YOUR FAVORITE MTV SHOWS ARE ON PARAMOUNT+

Please Respect Justin Bieber’s Personal Space

Back off, he’s a human being

Earlier this week, Justin Bieber came under fire for telling a fan she was making him sick. Which, out of context, might seem a little harsh.

“Might” is the operative word here. Without watching the video, it might be possible to read Bieber’s call-out as an example of his tempestuous personality, or a sign of how little he appreciates the fans who brought him to the plane he gets to exist on. But that's not really fair.

Over the past year, Justin’s relationship with fame has become increasingly strained. The singer has begged his fans to stop screaming at concerts. He’s cried audibly onstage. And lest we forget, we're nearing the one-year anniversary of the time he compared his reality to that of a zoo animal’s. Add this to his request that fans not ask for selfies (at all), and you can start to understand his declaration of Pink lyrics this week. Then remember that he repeatedly asked the fan in question to respect that request, and you can accept it completely.

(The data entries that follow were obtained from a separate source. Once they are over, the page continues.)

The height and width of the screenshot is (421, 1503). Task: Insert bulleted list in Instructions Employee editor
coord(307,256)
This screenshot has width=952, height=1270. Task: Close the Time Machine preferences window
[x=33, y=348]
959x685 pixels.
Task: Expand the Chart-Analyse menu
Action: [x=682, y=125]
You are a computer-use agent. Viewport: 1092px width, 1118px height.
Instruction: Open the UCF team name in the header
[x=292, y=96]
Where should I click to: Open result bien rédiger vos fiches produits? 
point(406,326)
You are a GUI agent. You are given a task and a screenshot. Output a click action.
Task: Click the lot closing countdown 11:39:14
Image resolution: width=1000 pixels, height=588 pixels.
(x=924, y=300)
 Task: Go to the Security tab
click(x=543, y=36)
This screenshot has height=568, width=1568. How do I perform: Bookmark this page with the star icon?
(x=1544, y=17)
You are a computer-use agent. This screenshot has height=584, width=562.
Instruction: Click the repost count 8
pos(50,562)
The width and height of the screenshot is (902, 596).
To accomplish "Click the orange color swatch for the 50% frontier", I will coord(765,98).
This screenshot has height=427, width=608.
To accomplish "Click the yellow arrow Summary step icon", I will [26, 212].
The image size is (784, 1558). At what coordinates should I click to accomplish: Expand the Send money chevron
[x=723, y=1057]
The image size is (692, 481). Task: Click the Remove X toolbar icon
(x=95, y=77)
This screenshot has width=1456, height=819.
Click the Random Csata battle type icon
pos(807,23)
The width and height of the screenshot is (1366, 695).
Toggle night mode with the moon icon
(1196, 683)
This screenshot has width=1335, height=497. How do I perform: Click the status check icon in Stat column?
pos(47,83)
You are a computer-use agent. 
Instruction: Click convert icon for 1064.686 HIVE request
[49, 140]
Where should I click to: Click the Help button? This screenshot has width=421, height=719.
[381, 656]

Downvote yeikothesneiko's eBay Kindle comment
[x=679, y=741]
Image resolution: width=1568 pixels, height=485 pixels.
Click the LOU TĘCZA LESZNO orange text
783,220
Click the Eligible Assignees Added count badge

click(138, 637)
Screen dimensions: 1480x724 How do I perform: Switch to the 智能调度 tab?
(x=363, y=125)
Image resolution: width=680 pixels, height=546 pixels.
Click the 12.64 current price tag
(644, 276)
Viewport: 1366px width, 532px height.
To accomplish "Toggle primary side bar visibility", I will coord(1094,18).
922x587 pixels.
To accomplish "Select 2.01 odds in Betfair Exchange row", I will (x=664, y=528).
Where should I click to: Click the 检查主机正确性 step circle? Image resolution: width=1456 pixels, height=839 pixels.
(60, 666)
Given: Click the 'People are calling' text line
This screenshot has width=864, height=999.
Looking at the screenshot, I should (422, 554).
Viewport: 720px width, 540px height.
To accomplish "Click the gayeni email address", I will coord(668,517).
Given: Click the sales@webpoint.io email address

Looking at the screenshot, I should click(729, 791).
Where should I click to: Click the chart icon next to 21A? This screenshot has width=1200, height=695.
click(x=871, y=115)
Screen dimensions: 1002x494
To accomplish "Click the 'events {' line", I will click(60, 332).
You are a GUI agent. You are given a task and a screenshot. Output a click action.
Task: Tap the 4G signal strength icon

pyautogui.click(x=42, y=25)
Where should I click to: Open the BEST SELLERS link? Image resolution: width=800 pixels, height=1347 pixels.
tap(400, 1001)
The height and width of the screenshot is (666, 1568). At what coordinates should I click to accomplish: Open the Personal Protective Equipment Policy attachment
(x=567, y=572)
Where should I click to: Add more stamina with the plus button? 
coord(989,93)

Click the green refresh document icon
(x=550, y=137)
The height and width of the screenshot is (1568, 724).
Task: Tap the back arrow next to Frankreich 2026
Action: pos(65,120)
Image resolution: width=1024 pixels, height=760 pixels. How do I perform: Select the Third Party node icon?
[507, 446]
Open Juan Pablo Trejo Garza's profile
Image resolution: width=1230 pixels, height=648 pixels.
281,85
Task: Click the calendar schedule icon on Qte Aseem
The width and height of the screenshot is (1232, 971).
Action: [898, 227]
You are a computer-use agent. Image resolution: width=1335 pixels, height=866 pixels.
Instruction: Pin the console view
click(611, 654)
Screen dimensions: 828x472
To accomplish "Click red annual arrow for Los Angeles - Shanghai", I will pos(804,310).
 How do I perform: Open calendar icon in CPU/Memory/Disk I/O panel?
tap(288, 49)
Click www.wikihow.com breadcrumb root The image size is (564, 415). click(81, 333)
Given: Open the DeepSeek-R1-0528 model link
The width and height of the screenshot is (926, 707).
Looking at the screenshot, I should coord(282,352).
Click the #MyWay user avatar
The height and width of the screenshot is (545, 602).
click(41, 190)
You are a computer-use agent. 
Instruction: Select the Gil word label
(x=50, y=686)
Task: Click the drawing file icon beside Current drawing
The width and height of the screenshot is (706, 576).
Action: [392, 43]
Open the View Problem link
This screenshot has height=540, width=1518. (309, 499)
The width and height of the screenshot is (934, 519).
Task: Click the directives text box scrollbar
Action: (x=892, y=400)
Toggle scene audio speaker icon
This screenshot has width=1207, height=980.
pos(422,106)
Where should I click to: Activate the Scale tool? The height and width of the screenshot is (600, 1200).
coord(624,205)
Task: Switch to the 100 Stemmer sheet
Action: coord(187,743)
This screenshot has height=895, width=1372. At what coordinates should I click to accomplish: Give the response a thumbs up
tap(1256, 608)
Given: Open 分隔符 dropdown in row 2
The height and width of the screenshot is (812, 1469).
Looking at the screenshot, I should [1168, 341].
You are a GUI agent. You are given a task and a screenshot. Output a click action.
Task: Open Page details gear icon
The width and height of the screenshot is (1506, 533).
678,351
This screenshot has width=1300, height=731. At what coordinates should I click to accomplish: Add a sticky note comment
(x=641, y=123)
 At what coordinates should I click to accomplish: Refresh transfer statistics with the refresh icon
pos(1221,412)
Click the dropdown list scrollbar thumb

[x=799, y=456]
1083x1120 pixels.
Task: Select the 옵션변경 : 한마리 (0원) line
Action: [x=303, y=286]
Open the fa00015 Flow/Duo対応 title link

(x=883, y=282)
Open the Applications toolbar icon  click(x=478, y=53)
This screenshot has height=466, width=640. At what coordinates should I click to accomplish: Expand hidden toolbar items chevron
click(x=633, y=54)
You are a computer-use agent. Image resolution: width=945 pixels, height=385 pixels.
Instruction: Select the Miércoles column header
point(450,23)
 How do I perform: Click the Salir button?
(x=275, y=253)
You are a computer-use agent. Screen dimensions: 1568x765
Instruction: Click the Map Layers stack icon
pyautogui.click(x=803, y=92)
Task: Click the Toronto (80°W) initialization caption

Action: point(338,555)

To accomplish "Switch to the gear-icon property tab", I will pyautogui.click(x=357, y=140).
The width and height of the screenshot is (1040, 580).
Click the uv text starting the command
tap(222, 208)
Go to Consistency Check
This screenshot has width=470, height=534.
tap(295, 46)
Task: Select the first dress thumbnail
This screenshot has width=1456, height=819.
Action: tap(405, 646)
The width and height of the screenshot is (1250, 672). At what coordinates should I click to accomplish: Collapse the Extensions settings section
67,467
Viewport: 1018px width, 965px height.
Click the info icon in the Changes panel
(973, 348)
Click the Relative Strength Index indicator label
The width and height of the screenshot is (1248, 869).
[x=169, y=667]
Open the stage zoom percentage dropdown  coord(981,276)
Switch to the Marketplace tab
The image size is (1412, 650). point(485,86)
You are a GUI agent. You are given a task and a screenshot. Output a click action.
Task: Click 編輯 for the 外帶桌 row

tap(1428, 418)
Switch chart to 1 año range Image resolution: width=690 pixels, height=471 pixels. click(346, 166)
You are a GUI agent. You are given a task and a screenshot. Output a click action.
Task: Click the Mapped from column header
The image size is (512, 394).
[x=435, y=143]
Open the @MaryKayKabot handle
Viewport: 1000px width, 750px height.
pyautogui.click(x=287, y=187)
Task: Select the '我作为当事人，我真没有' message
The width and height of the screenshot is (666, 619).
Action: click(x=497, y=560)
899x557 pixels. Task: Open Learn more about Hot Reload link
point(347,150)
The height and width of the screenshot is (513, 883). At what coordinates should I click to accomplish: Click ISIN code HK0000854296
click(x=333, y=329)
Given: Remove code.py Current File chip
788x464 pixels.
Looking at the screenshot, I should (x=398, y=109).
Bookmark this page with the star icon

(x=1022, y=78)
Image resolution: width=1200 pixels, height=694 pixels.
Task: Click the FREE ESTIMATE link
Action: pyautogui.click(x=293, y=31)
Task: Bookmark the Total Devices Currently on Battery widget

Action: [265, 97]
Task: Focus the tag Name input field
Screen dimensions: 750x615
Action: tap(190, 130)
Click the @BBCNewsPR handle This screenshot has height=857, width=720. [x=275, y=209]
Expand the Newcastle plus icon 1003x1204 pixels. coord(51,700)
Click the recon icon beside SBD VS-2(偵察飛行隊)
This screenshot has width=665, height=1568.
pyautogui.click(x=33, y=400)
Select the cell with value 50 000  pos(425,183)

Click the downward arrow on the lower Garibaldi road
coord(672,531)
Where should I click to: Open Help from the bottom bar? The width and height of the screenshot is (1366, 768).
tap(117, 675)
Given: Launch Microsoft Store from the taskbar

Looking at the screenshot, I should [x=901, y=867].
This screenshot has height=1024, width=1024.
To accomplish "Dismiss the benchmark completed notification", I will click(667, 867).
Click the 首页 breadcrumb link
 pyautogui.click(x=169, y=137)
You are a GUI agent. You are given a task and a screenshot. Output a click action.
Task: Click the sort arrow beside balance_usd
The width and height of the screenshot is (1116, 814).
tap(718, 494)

What seems to have been making Bieber sick in the first place wasn't the fan herself — it’s her refusal to abide by a simple request. Sure, she was psyched to meet Baby B (and who wouldn't be?), but that enthusiasm eclipsed his need for personal space. It was as though, in that moment, he stopped being a person and became a commodity. But while artists, in a sense, temporarily lend themselves to the public in exchange for Biebs-like success, they still have the right to dictate the terms of their interactions with other people. Even if we, as fans, don’t like it (and really, really want to take a photo), we have to respect their wishes.

In this case, Justin wasn’t consenting, and he responded to that lack of respect accordingly. The only reason this came as somewhat of a surprise is that there's something off about how we think of pop stars and personal space. I blame the first few minutes of A Hard Day’s Night.

The iconic opening of The Beatles' 1964 film helped romanticize the idea of swarming our favorite musicians IRL as a way of exhibiting our devotion. (Instead of, you know, teaching us to take a breath and remembering that celebrities are people.)

In the decades since, we’ve seen that same phenomenon repeated with everyone from New Kids on the Block to the Backstreet Boys to One Direction to the scene in That Thing You Do! when Liv Tyler almost gets left behind at the venue. Physical expressions of adoration — whether it's chasing an artist, hugging them, or reaching out for a hand-hold — have seemingly become the norm for some fans who adore a band or a singer. And if those bands and singers are into it, that’s fine and great. But consent, as always, is key. Regardless of whether fans and artists are interacting at a meet-and-greet, or a concert, or while outside a Starbucks, respect for an artist’s wishes (or lack thereof) is what can change a dynamic from harmless to harmful.

In Bieber’s case, he made his feelings clear. He asked for no photos. He asked for conversation instead of online documentation. In the case of his Australian interaction, he asked the fan to respect him — and in turn, his wishes. Which meant that a line had been drawn. As a person — not as a celebrity whose birthday we know and whose lyrics we’ve memorized — he said “no.”

This can be a tough pill to swallow, especially if, as fans, we’re used to a certain dynamic with our idols. We’re used to the delightful pandemonium of A Hard Day’s Night, or tales of One Direction having to squeeze into a bread van. Screaming and reaching out in response to groups or people we love isn’t new — it’s been the encouraged status quo for at least a half-century. But before they were celebrities, artists were people (and they are still people). Remembering that is crucial to us taking a second to step outside the fan/artist bubble to ask ourselves if everyone is actively participating.

Our favorite artists don’t belong to us. The young guys who’ve achieved Bieberlike levels of fame deserve the same respect we’d afford grown-ass men. And while ingrained sexism has taught us that it’s a “compliment” for young women to swarm famous dudes, it’s still only fine if that enthusiasm is returned or encouraged by the men in question. In Justin’s case, it's pretty clear by now that it isn’t. Which means that the least we can do as followers of the Church of Biebs is take him seriously when he asks us to worship from afar. Or, more specifically, to please respect him as a human being.